Fig. 6 |. Short-read mappability and variant calling improvements on T2T-Y.

In all plots, GRCh38-Y is colored orange and T2T-Y is maroon. The complete sequence of T2T-Y improves short-read alignment of the 1KGP dataset by a. increased number of reads mapped, b. higher portion of reads properly paired, and c. lower mismatch rate compared to GRCh38-Y. Bar in the box plot represents the 1st, 2nd (median), and 3rd quartile of the data. Whiskers are bound to the 1.5 × interquartile range. Data outside of the whisker ranges are shown as dots. d. The number of called variants within syntenic regions is reduced on T2T-Y for all haplogroups except R1 (haplogroup of GRCh38-Y). e. Further investigation on 3 samples (J1, R1b, and E1b) shows a higher number of variants called with excessive read depth and variable alternate allele fractions for GRCh38-Y. Each dot represents a variant, with the % alternate alleles as a function of total read depth. Dotted line represents the median coverage on T2T-Y, close to the expected 1-copy coverage. f. Dotplot of the DYZ19 array between GRCh38-Y and T2T-Y and self-dotplot of T2T-Y. Large rearrangements are observed, with multiple inversions proximal to the gap in GRCh38-Y with respect to T2T-Y (top), while more identical, tandem duplications are visible in T2T-Y (bottom). g.

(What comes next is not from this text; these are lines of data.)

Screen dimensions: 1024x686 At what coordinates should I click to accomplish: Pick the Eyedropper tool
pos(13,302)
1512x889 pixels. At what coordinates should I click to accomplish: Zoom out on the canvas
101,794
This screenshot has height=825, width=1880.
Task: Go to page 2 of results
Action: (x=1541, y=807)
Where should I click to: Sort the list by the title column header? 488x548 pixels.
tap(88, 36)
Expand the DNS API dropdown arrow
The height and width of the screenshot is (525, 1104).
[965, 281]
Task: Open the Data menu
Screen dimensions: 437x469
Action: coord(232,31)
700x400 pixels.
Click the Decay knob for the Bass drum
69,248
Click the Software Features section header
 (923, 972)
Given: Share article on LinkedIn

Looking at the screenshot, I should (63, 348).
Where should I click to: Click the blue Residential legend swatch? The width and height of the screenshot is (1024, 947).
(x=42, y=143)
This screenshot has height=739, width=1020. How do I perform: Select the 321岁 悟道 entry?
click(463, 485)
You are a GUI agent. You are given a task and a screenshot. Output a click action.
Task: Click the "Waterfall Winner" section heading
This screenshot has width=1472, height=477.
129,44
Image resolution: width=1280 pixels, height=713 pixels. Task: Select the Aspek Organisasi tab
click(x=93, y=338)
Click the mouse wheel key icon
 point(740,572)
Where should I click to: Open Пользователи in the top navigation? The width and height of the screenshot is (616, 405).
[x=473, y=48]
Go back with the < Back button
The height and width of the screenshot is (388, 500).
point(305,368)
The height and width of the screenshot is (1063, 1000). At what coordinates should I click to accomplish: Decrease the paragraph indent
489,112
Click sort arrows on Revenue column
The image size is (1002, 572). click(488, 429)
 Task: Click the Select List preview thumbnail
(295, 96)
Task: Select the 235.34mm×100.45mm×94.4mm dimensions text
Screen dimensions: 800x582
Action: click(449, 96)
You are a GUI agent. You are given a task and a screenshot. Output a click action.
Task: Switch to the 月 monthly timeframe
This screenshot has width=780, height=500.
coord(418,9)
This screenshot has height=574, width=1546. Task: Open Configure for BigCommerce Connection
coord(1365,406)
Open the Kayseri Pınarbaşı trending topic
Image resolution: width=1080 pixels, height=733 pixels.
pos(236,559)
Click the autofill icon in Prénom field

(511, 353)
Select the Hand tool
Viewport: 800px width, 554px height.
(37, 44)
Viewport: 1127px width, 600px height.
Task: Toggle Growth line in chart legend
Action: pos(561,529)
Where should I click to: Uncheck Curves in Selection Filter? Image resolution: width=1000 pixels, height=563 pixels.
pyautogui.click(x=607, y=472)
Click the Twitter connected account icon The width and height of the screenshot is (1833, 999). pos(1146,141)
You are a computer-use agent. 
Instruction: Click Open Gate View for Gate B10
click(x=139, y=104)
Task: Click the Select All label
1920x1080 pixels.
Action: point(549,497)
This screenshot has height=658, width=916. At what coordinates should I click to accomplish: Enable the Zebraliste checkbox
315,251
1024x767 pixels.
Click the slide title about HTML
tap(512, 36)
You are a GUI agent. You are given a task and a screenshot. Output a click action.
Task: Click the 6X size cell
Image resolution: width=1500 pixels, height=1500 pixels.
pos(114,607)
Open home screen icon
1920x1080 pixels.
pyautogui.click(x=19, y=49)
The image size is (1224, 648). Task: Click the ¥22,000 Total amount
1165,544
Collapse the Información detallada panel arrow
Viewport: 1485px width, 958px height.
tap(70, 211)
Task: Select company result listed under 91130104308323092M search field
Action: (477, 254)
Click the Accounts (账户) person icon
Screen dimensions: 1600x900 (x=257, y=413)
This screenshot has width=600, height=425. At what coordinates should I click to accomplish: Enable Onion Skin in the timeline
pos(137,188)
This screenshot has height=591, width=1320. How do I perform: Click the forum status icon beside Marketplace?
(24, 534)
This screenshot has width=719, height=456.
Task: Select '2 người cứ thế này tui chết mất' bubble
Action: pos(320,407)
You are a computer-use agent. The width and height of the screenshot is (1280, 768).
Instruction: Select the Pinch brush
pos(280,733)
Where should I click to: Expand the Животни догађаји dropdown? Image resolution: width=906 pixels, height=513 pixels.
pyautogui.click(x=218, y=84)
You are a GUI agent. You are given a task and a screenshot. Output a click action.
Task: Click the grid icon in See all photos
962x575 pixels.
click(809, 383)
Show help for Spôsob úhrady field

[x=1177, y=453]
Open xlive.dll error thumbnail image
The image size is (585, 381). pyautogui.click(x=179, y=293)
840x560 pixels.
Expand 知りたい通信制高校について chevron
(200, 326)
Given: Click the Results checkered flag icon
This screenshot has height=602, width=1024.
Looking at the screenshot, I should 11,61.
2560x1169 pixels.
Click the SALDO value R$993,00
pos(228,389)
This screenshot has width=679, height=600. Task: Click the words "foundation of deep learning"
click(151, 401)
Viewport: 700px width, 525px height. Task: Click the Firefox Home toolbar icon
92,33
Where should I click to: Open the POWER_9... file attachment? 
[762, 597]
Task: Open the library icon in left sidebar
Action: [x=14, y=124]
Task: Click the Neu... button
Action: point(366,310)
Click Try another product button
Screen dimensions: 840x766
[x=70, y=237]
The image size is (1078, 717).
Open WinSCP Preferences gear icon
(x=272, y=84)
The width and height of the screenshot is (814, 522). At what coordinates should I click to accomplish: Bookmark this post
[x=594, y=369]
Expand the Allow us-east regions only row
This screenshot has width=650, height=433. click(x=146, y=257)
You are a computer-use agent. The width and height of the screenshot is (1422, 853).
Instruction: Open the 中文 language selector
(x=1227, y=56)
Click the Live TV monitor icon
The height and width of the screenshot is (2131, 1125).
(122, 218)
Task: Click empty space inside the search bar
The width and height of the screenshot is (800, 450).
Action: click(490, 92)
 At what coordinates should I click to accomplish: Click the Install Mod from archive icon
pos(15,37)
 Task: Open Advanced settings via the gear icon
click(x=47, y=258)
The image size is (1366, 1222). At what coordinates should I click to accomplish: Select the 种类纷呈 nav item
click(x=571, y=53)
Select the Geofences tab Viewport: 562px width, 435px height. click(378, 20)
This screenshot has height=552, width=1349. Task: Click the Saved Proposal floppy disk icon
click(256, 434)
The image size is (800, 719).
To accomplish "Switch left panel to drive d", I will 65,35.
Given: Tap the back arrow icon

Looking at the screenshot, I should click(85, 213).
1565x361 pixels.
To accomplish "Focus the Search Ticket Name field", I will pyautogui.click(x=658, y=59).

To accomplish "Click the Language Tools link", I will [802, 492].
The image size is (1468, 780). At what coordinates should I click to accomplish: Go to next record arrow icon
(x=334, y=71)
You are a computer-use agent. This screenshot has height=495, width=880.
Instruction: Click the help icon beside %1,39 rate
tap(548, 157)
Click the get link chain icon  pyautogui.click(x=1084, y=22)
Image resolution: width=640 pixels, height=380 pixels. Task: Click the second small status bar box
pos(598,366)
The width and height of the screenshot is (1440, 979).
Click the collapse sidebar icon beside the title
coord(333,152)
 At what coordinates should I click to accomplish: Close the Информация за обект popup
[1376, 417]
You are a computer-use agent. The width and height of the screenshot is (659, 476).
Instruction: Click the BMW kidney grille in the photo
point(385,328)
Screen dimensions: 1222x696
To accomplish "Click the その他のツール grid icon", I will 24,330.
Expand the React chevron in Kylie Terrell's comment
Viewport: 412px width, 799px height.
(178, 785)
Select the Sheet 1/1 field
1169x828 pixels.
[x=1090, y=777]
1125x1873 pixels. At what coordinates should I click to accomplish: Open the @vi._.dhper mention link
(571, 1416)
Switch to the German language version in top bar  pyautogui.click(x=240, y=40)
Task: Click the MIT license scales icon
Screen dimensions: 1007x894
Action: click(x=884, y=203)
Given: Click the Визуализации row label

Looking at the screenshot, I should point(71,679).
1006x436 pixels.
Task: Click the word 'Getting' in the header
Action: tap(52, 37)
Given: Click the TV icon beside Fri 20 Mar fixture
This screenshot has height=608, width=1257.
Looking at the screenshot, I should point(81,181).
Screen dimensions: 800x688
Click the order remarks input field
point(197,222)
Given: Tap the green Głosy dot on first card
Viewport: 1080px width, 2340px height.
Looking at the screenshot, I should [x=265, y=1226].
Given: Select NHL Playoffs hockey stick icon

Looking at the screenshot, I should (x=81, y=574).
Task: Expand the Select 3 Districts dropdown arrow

Read pile-ups and variants on DYZ19 for GRCh38-Y (left) and T2T-Y (right) as shown with IGV⁷¹. Gray histogram shows the mapped read coverage, with colored lines indicating non-reference bases with >60% allele frequency. Regardless of the haplogroup, the incomplete DYZ19 array in GRCh38-Y hinders interpretation. Syntenic regions between the two Ys are marked, and SNV sites used to identify Y haplogroup lineages in Y-Finder are shown below, with variants liftable from GRCh38-Y to T2T-Y in black, not-liftable in red, respectively.